Nursing study finds that breakfast, indeed, is the most important meal
There’s an old saying that breakfast is the most important meal of the day. Parents routinely implore their children to eat something in the morning so that they are energized, focused, and alert for school.
Increasing evidence suggests that breakfast does have many health benefits for growing children, including an improved overall dietary quality, and better concentration, attention, and memory.
Jianghong Liu, an associate professor in the School of Nursing, has found yet another benefit of eating an early morning meal: higher IQ scores.
In one of the first studies to examine IQ and breakfast consumption, Liu, along with Penn Nursing colleagues Barbra Dickerman and Charlene Compher, and Wei-Ting Hwang, an associate professor of biostatistics in the Perelman School of Medicine, examined data from 1,269 6-year-olds in China, and found that children who did not eat breakfast often had 5.58 points lower verbal, 2.5 points lower performance, and 4.6 points lower total IQ scores than children who regularly ate breakfast.
The researchers used information from Liu’s China Jintan Child Cohort Study, an ongoing prospective longitudinal analysis designed to assess the early health risk factors for the development of child neurobehavioral outcomes. Liu has been collecting data on children in the study—the oldest of whom are now 14—since they were 3 years old.
Liu, the lead author of the breakfast/IQ study, and colleagues collected information on children’s breakfast consumption habits by asking their parents how often their children eat breakfast in a typical week: “always,” “often,” “sometimes,” or “rarely.” Rice and noodles made up 69 percent of the breakfast meal.

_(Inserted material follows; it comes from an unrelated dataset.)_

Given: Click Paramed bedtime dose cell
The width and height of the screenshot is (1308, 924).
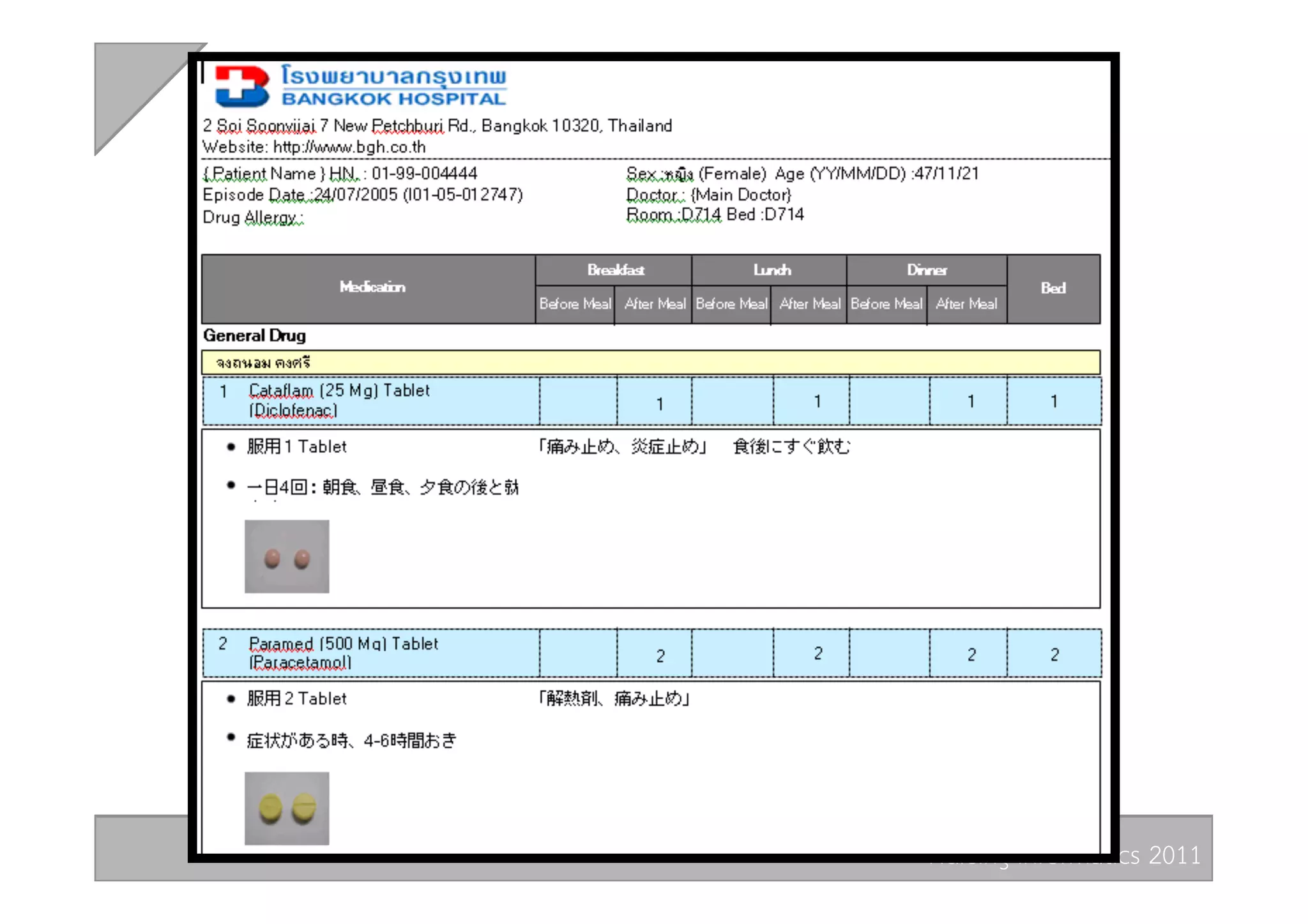Looking at the screenshot, I should coord(1054,655).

When the children were in kindergarten, the researchers assessed their IQ using the Chinese version of the Wechsler Preschool and Primary Scale of Intelligence, a leading measure of cognitive ability for young children. Children who ate breakfast regularly had higher IQ scores, even when controlling for socio-demographic factors like a child’s gender, parental education, parental occupation, parental marital status, or whether a child resided in a city, suburb, or rural location.
“It does not matter what type of breakfast you eat,” Liu says. “As long as you eat breakfast, you have a better IQ.”

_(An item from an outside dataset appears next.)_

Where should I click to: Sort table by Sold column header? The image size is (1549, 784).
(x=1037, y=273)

Liu says eating breakfast regularly had maximum benefit on the verbal IQ score. Breakfast provides an opportunity for young children to converse and interact with their parents, promoting cognitive and language development.
The key finding of the study suggests that breakfast consumption affects cognitive development in children. The researchers say that one possible explanation is that the overnight fast that occurs during sleep represents the longest period of fasting, and one important function of breakfast is to replenish low blood glucose levels. Glucose, Liu says, helps with overall brain function.
Eating breakfast consistently not only leads to a higher IQ score, but Liu says it also has long-term benefits on a person’s quality of life.
“If you eat breakfast regularly, you develop good habits, and it helps your long-term overall health,” she says. “Children who eat breakfast regularly are less likely to start other bad habits as teenagers, such as cigarette smoking, lack of exercise, and drug and alcohol abuse.”
Liu says both parents and schools can help increase breakfast consumption among children. She says parents can encourage their children to breakfast, and take them to the grocery store and pick out items they would like to eat.
“Give them a choice,” she says. “Prepare a variety.”
Liu says schools can assist by providing breakfast for students or a healthy snack such as granola bars, have teachers eat with the children to “create a culture” of eating breakfast, or even starting school later in the morning to give children more time to eat an early morning meal.
Since completing her study, Liu says she makes sure that her children eat breakfast everyday, and she has become a regular breakfast eater herself, even carrying around brown bags filled with early morning snacks.
“If you’re only allowed to eat one meal a day, eat breakfast,” she says.